In più, si osserva che tutti i paesi estromessi da questa futuribile Unione Europea, sono paesi marcatamente cattolici.

Evidentemente vi deve essere un nesso ed una relazione fra il malgoverno, la corruzione, l’inefficacia, l’inefficienza politica e burocratica e l’ispirazione cattolica in quei paesi che sono miseramente falliti.

Deve esserci una certa incompatibilità fra il verbo della Chiesa ed il verbo della civiltà umana avanzata, come se l’avanzamento civile dell’uomo chiedesse un nuovo adeguamento alla condizione umana moderna alla Chiesa Cattolica, quasi un Nuovissimo Testamento che i figli di San Pietro rifiutano evidentemente a causa della verticale perdita di potere temporale richiesta da un tale passo di adeguamento ed aggiornamento religioso alla vita civile e democratica.

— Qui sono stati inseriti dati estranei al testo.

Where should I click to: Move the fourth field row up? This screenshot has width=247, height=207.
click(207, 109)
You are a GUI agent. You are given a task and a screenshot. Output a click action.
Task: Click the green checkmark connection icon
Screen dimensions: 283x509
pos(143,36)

Per quanto riguarda le cose italiane, il nuovo modello ideale di una Europa Unita esclude il Centro ed il Sud Italia, integrando solo la ricca e maggiormente civilizzata regione padana.

Si percepisce in questa scelta la volontà di alienare dalla Unione Europea l’inciviltà conclamata di regioni dedite alla adorazione egoistica del dio danaro, nella quali mafia, usura, corruzione, evasione fiscale ed abusi, frodi organizzate e truffe in associazione del potere pubblico la fanno da padrone, pretendendo di godere di un benessere ed una ricchezza che non si è mai prodotta in quelle stesse regioni, ma in altre ad esse asservite con la violenza di una integrazione coercitiva ed oppressiva.

E tutto questo fermento disintegrativo del presente modello europeo sembra prendere forma dal giorno in cui, la più grande organizzazione criminale europea, l’organizzazione mafiosa ‘ndrangheta italiana, ardì commettere una strage denominata Strage di Duisburg o Strage di Ferragosto, evento criminale avvenuto in Germania e messo in atto da esponenti della ‘Ndrangheta, davanti ad un ristorante italiano.

Da allora, non si contano più i continui richiami della “Europa che conta” a riordinare e riformare non solo i conti ed i bilanci statali, ma anche la penosa politica italiana, incapace di assicurare uno stato democratico efficiente e moderno al popolo italiano, ed in particolare, al popolo meridionale italiano.

La strage mafiosa italiana commessa nel cuore dell’Europa ha avuto una risposta netta e decisa:

non si accettano provocazioni mafiose, non si accettano mafie in Europa, non si accettano mafiosi e corrotti nella Unione Europea.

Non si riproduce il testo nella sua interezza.